Parametric optimization and minimization of corrosion rate of electroless Ni–P coating using Box-Behnken design and Artificial Neural Network

Abstract

In this study, parametric optimization has been conducted to determine the optimal combination of parameters, considering the corrosion rate of an electroless Ni–P coating onto a copper substrate as a response, and a predictive model has been prepared using Artificial Neural Network (ANN). The concentration of nickel sulphate, sodium hypophosphite, and bath temperature—the three design factors—have been considered as the process parameters. 20 g/L of nickel sulphate, 20 g/L of sodium hypophosphite, and a bath temperature of 85 °C have been found to be the optimum conditions using the Box-Behnken Design (BBD) of the experiment for the deposition of Ni–P coating. The corrosion rate of the as-deposited coat-ed sample in the optimum condition is 1.06μm/Y, which is almost half of that of the original copper substrate.

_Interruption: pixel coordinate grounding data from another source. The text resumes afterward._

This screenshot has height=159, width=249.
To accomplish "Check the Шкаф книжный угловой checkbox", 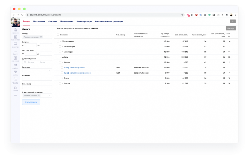I will (62, 67).
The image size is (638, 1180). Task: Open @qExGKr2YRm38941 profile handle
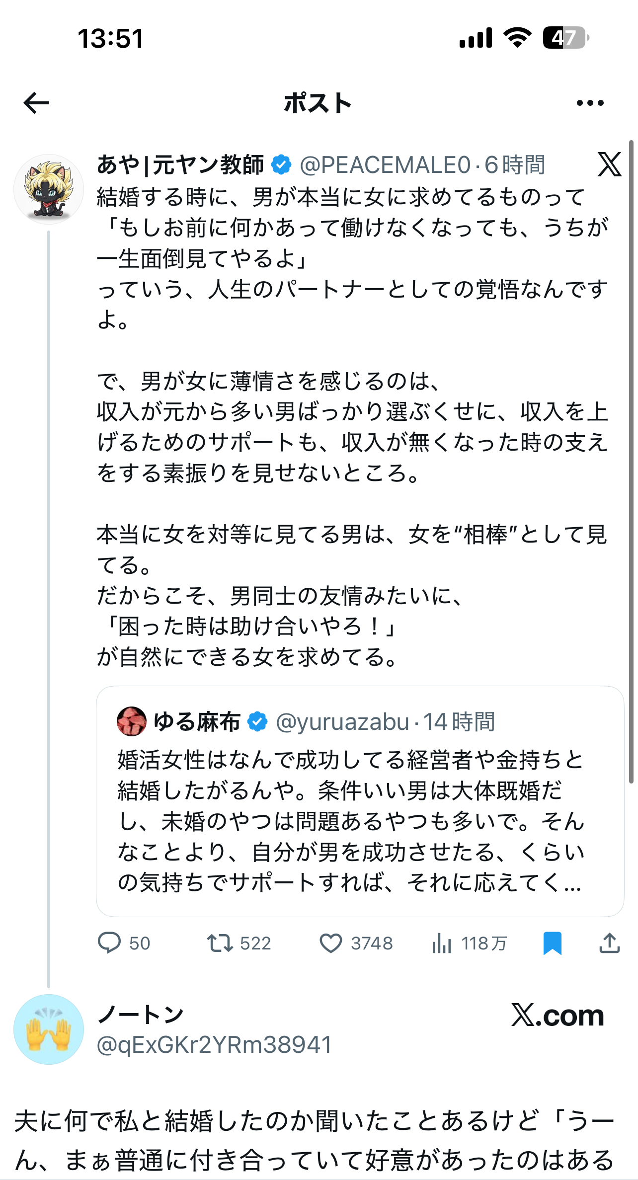coord(214,1044)
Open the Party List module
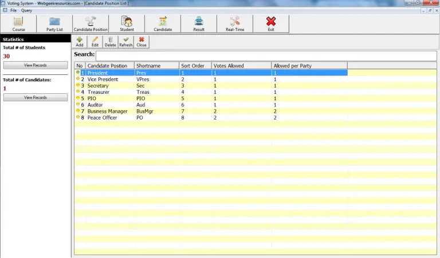 click(x=54, y=23)
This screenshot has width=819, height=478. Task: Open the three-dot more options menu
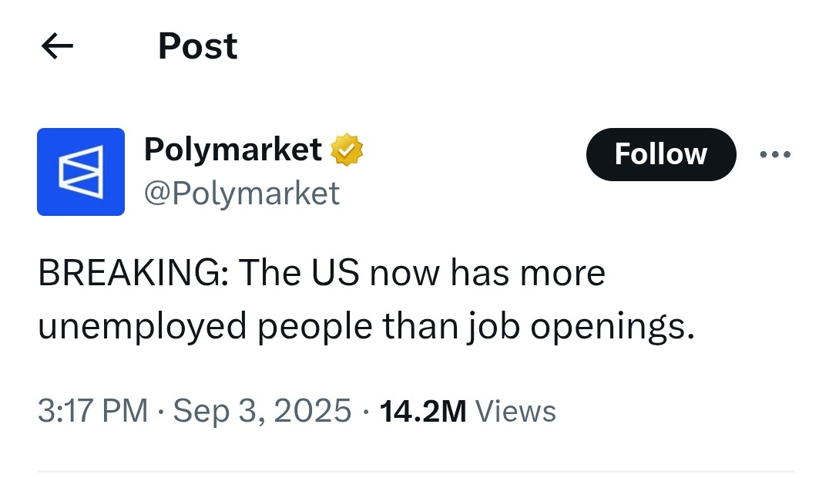point(774,155)
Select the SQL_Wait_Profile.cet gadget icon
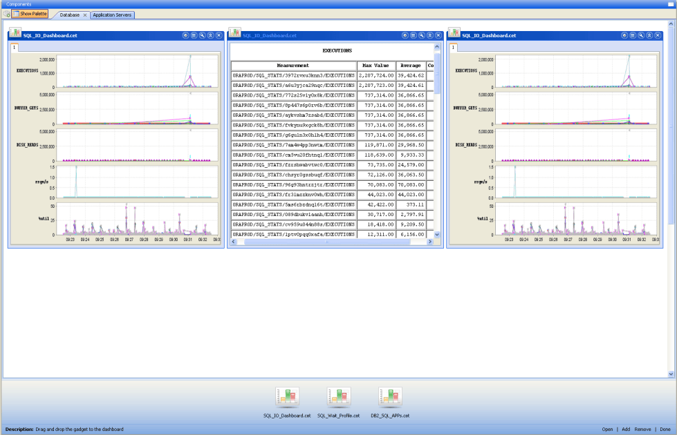Viewport: 677px width, 435px height. coord(337,397)
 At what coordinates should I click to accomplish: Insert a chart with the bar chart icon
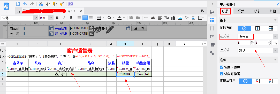point(173,18)
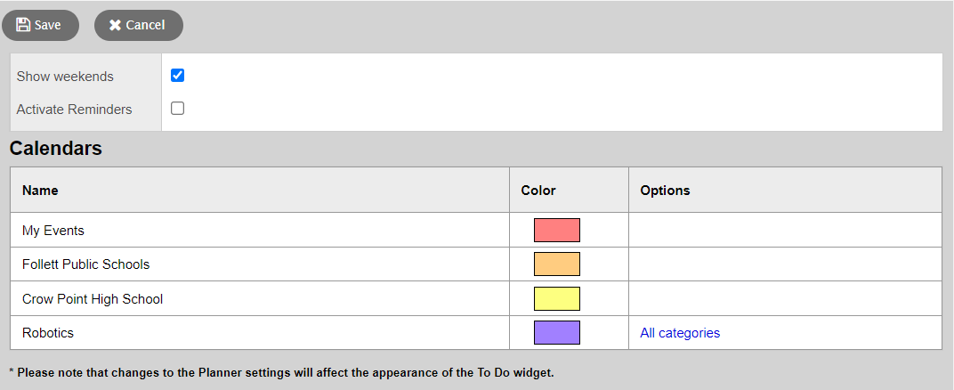Change the Robotics purple color swatch
This screenshot has width=954, height=390.
[x=556, y=332]
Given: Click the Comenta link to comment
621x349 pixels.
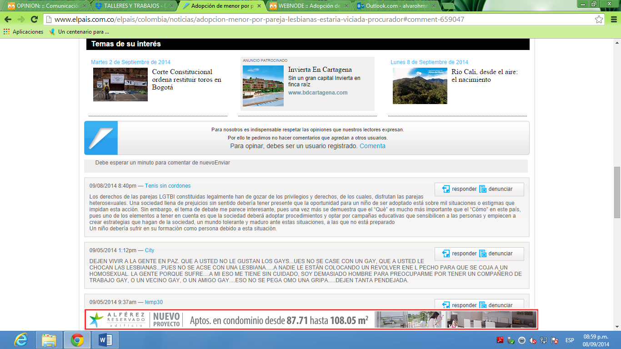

Further, an analysis of variance (ANOVA) has been performed in order to visualize and investigate the impact of the process parameters. A predictive model, the Artificial Neural Network, is employed, and ANN 3-10-1 is found to be the best fit model to predict the corrosion rate of Ni–P, where 3 indicates 3 input variables, 10 indicates 10 hidden neurons, and 1 indicates 1 output. The surface morphology of an electroless Ni–P-coated copper substrate has been studied using a scanning electron microscope (SEM), while the elemental study has been carried out using energy dispersive X-ray analysis (EDX).